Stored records
::::::::::

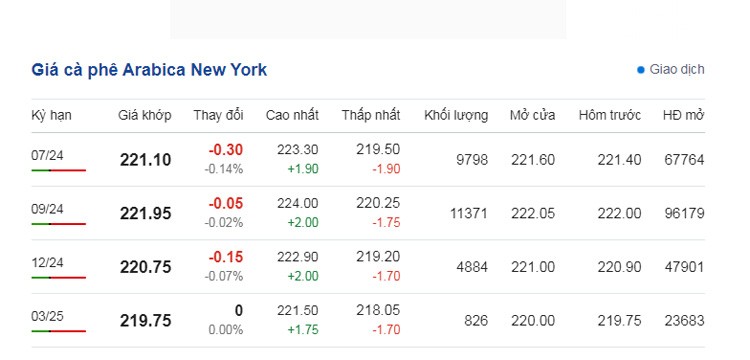This screenshot has width=750, height=360.
Task: Click the range bar under 09/24
Action: (59, 224)
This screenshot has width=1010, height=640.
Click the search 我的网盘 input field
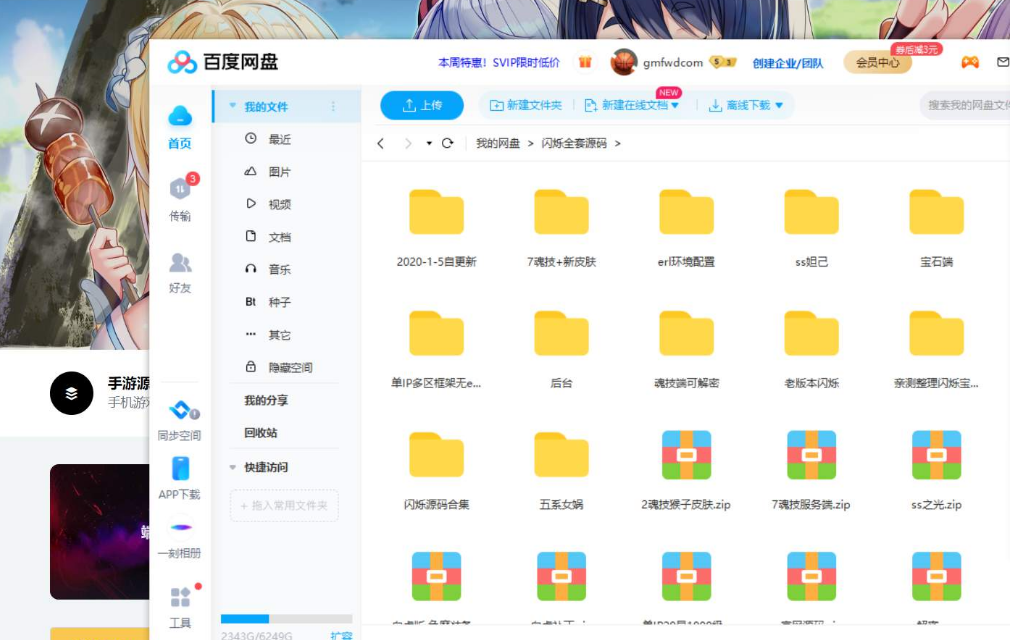click(x=965, y=105)
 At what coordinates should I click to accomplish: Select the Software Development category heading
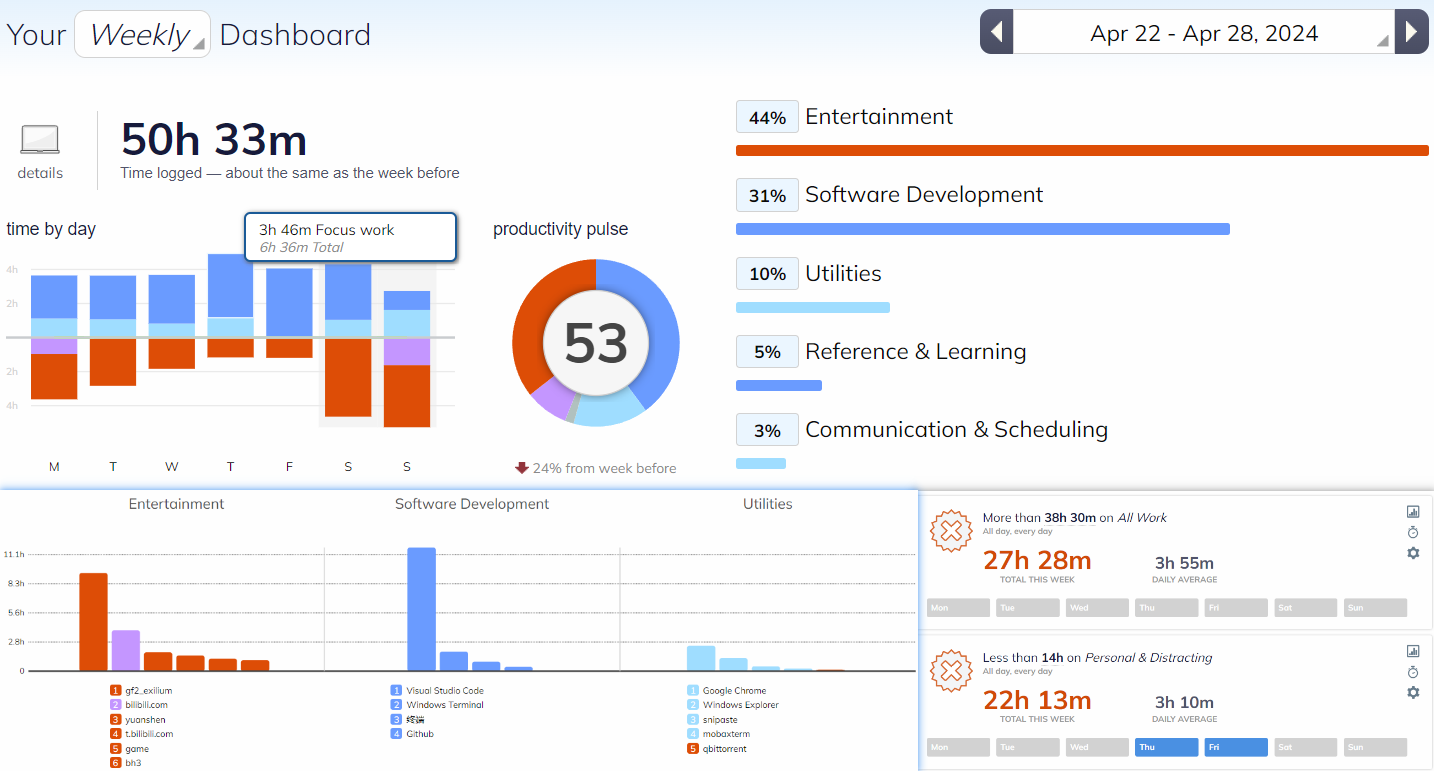[923, 195]
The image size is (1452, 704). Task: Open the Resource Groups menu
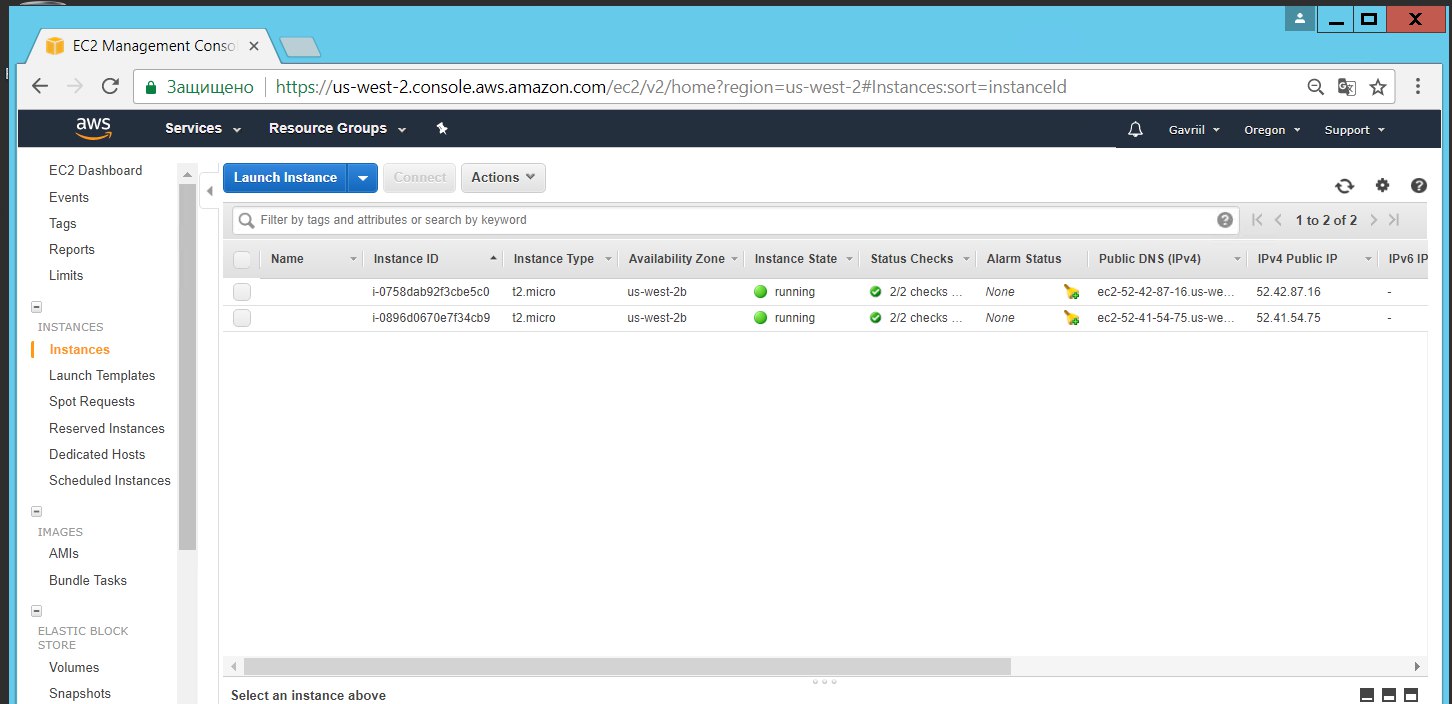click(x=337, y=129)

::::::::::

WHAT YOU WILL DO
Please output only the lines running from the one that holds "This screenshot has width=1010, height=640." through the last line of the entries, both ends included, without any images.

SOLUTION TO THIS EXERCISE
This screenshot has width=1010, height=640.
Click the search 我的网盘 input field
click(x=965, y=105)
 At what coordinates should I click to accomplish: Select the Software Development category heading
[923, 195]
The image size is (1452, 704). Task: Open the Resource Groups menu
click(x=337, y=129)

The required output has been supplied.